After Liu Zhidan’s death, two other leaders, Yang Qi and Yang Sen, were also killed within two months, all under Mao’s arrangements. From then on, Mao Zedong slept peacefully in northern Shaanxi.
Through his father Xi Zhongxun, Xi Jinping would have known how Liu Zhidan died. On the mainland, the truth of Liu Zhidan’s death remains concealed by Mao Zedong.
VI. Biden in 2021–2022: Letting Xi Jinping Off
When President Biden took office in 2021, he declared in May that the origins of the virus would be thoroughly investigated. He ordered dozens of national supercomputers to participate and demanded a report within three months, placing enormous pressure on Xi Jinping.
Panicked and unable to respond, Xi Jinping allegedly resorted to secretly bribing Biden’s son, who had business interests in China.
By August 2021, the deadline passed quietly. The White House stopped mentioning the investigation. Virus tracing disappeared without a trace. The media was puzzled, and the White House brushed it off with “insufficient evidence.”
Soon after, in November, the “Biden–Xi” virtual summit was arranged.
In the autumn of 2022, Xi Jinping’s ten-year term expired. Xi forcibly arranged to become a lifelong ruler. Across the country, opposition intensified. Banners reading “Xi Jinping Step Down” appeared in Beijing, calling for a reformist premier to succeed as General Secretary.
Had President Biden expressed support, Xi’s reappointment would have been extremely difficult. From April to August, I personally sent five letters urging President Biden to invite Li Keqiang to visit the United States. Even if blocked by Xi, such an invitation would have greatly strengthened anti-Xi momentum.
With strong domestic demand and U.S. presidential backing, Xi Jinping would have been forced to step down. But Biden remained silent, effectively indulging Xi Jinping’s lifelong rule.

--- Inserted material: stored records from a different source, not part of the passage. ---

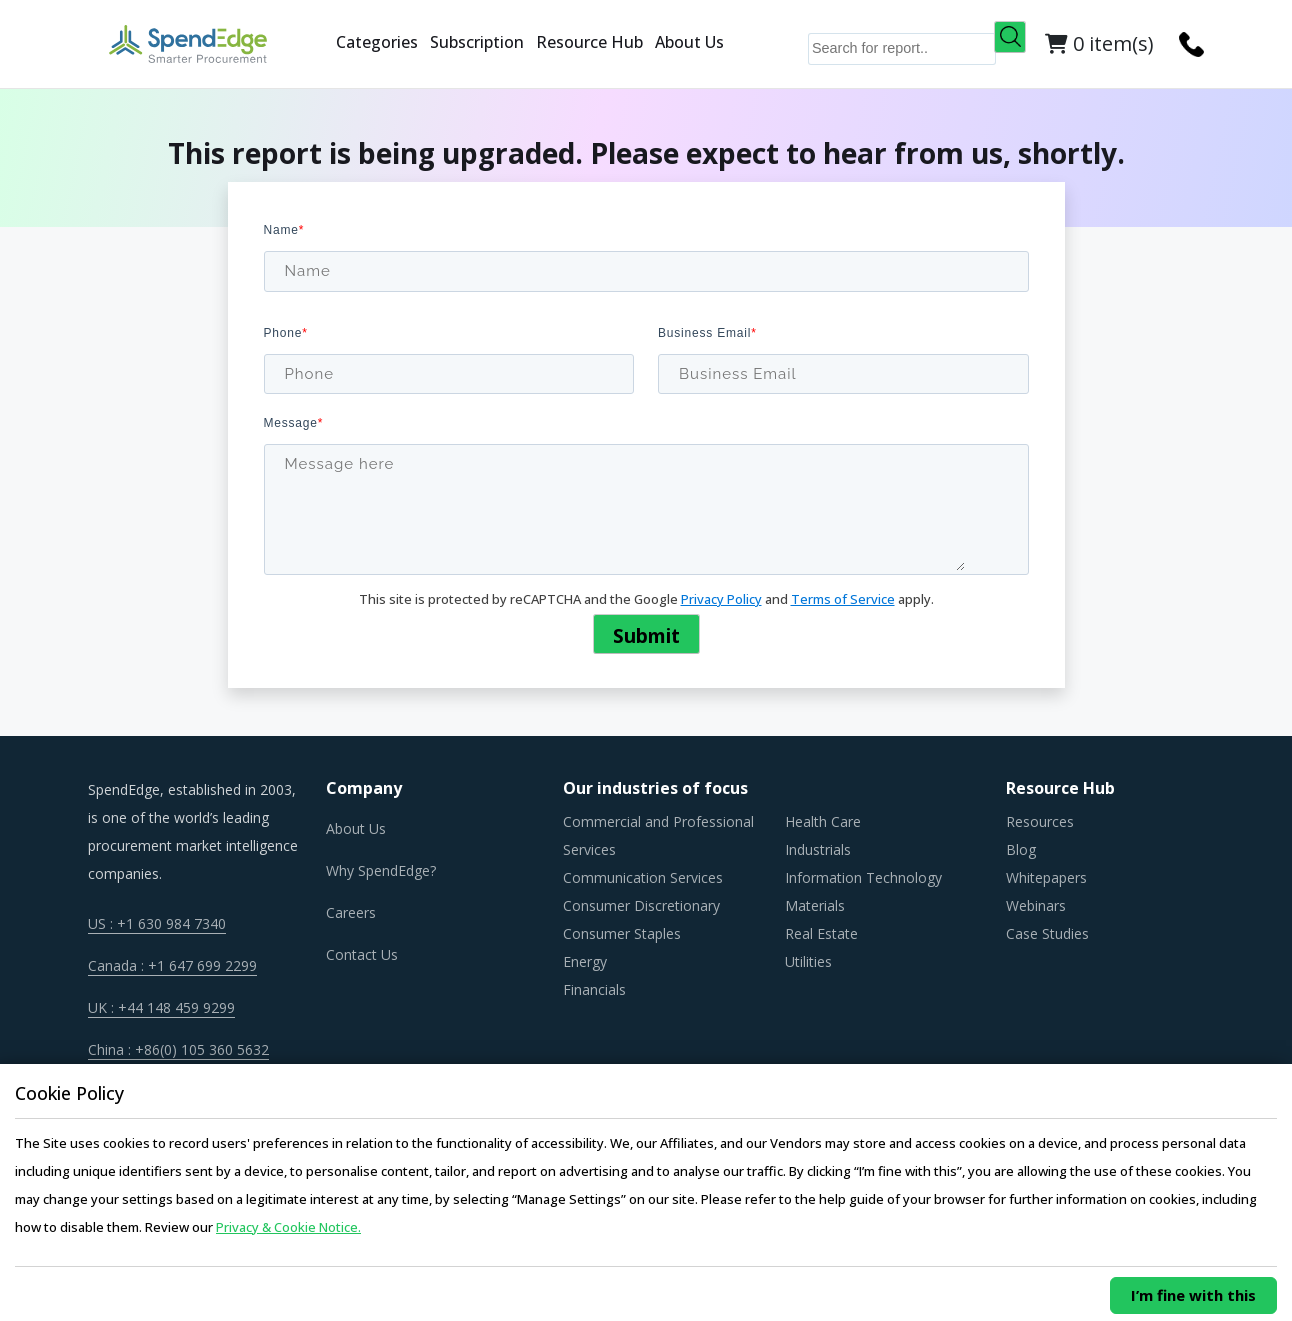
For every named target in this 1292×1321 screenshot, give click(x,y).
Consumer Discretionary (641, 905)
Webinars (1036, 905)
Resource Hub (589, 42)
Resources (1040, 821)
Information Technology (863, 877)
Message (294, 423)
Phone (286, 333)
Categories (377, 42)
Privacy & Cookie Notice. (288, 1227)
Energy (585, 961)
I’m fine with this (1193, 1295)
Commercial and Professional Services (658, 835)
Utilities (808, 961)
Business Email (707, 333)
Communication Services (643, 877)
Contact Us (362, 954)
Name (284, 230)
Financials (594, 989)
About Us (689, 42)
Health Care (823, 821)
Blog (1021, 849)
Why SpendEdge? (381, 870)
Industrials (818, 849)
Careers (351, 912)
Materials (815, 905)
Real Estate (821, 933)
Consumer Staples (622, 933)
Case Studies (1047, 933)
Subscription (477, 42)
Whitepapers (1046, 877)
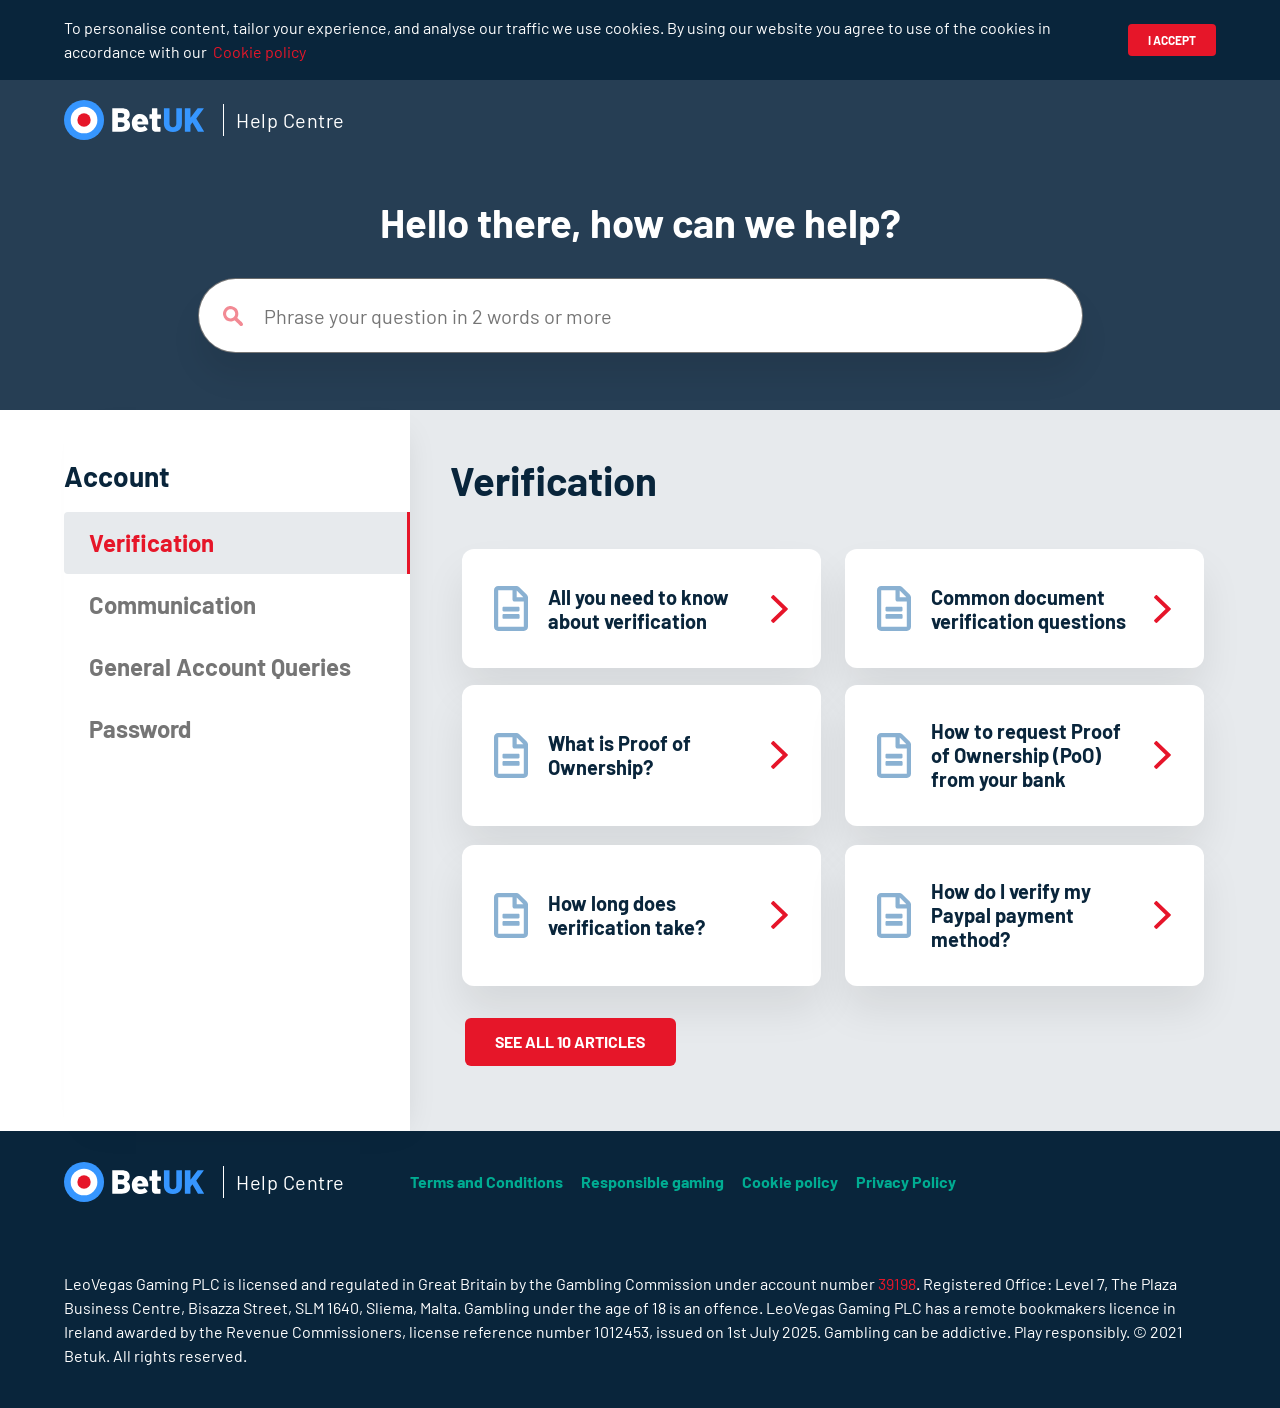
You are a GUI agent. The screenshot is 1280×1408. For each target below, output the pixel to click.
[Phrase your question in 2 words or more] (640, 315)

VII. Xi Jinping Did Not Let Li Keqiang Go
Even after Li Keqiang obediently “lay flat” and relinquished the premiership in March 2023, Xi Jinping still feared that “the man is alive, and his heart is not dead.” To ensure peace of mind, Li Keqiang had to be eliminated—repeating Mao Zedong’s tactic used against Liu Zhidan.
By exploiting his absolute power, Xi Jinping orchestrated Li Keqiang’s death, shocking both the nation and the Party. Xi controls the secretaries and security personnel of all senior officials; they have no choice but to obey him.

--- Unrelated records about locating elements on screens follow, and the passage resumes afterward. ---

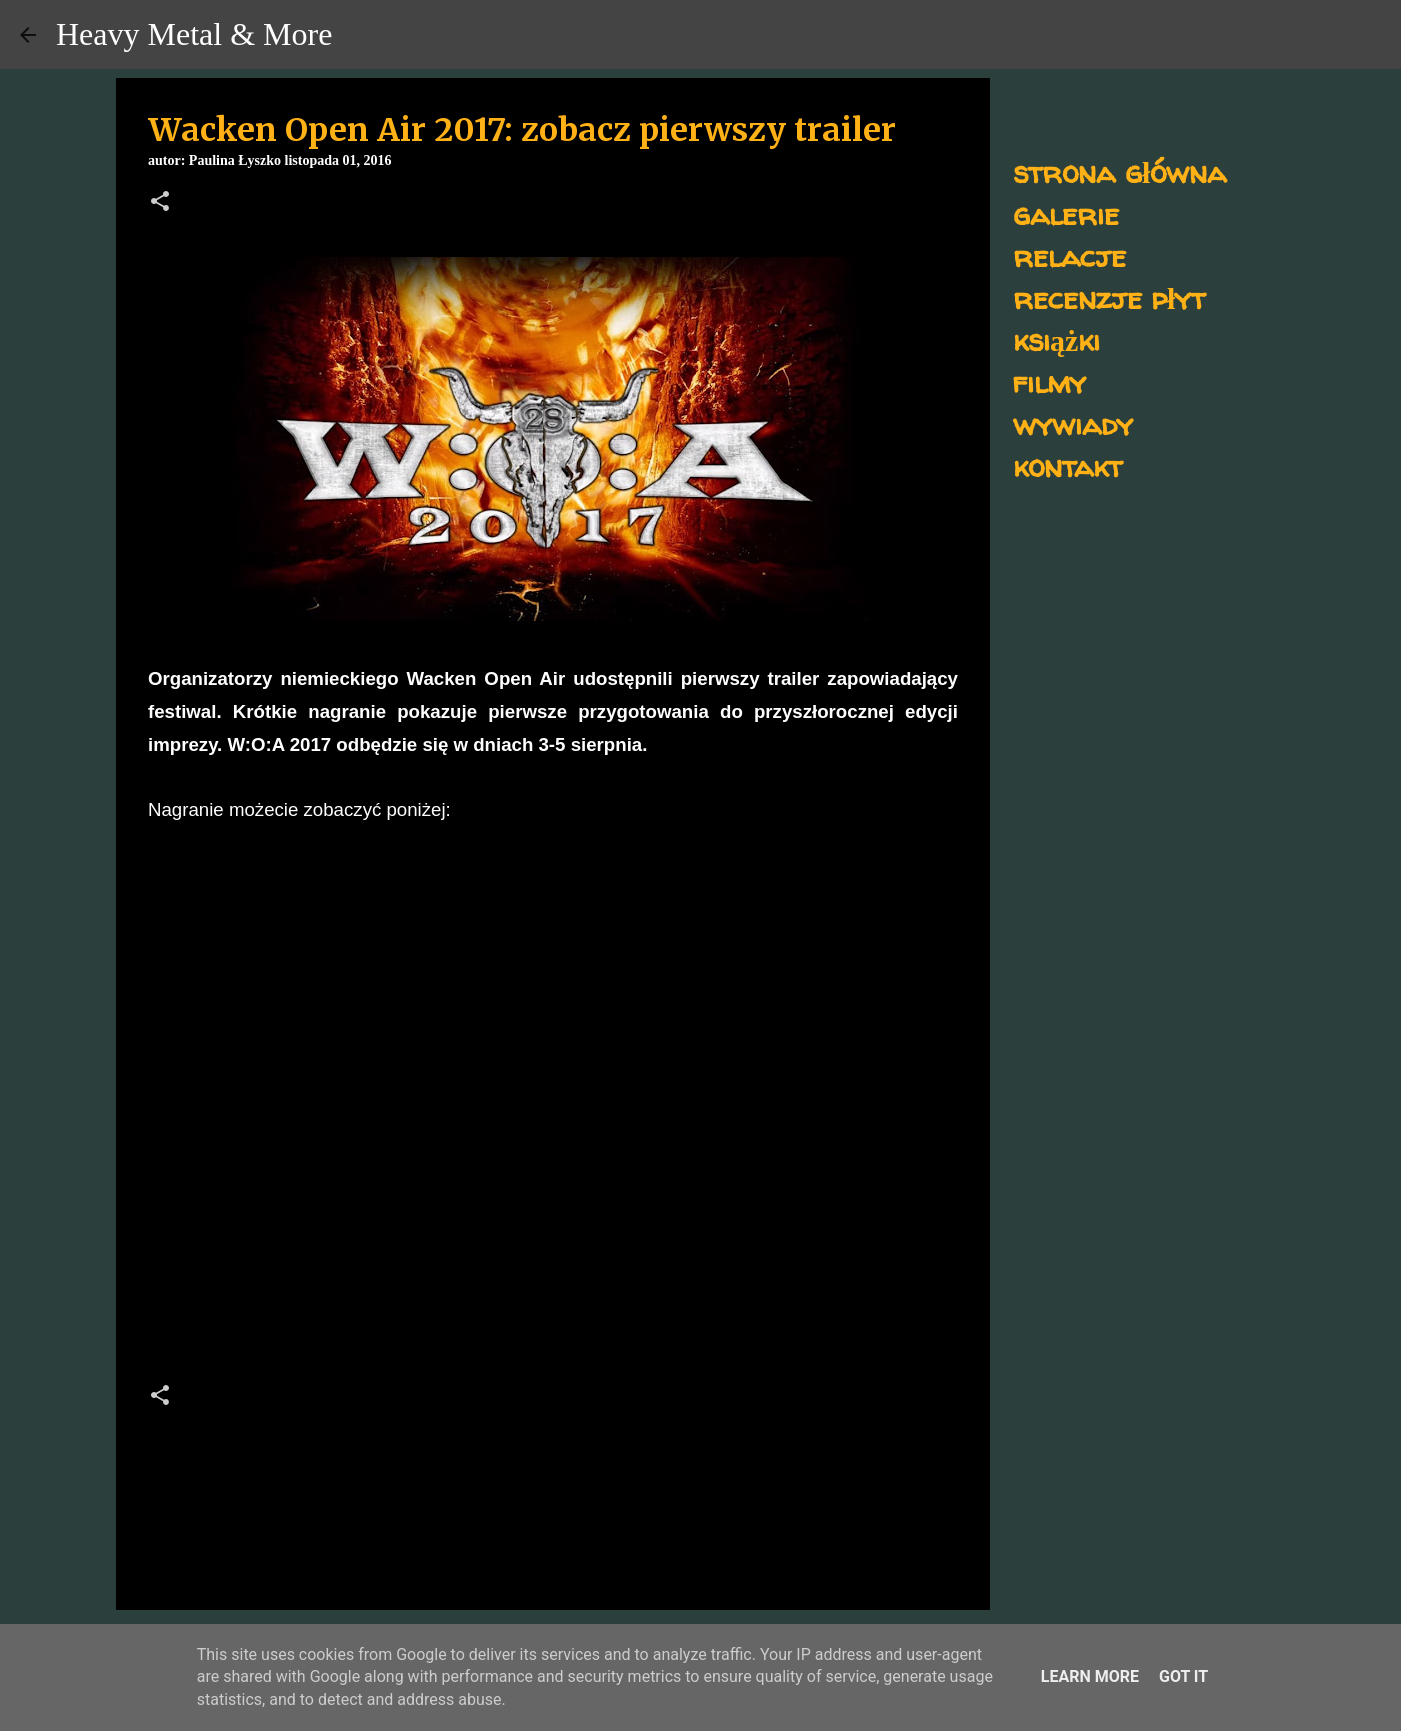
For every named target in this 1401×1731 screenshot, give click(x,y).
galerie (1066, 213)
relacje (1069, 255)
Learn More (1090, 1676)
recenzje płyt (1109, 297)
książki (1056, 339)
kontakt (1067, 465)
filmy (1049, 381)
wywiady (1073, 423)
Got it (1183, 1676)
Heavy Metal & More (194, 34)
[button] (160, 203)
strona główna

Li Keqiang’s death chilled all senior officials. Any sign of dissent from Xi Jinping now carries the risk of death. Such actions have accelerated elite alienation and hastened Xi Jinping’s downfall.
Times have changed. Eighty years ago, Mao Zedong could murder Liu Zhidan under conditions of total information blockade. Today, despite censorship and internet control, leaks are inevitable.
Xi Jinping may control domestic opinion, but he cannot control international opinion. Japanese newspapers have published “conspiracy theory” commentaries, stating that Xi feared an unexpected incident forcing early retirement, after which Li Keqiang—still young—could succeed him.
Xi Jinping never relaxed his vigilance against Li Keqiang, and therefore moved against him in advance.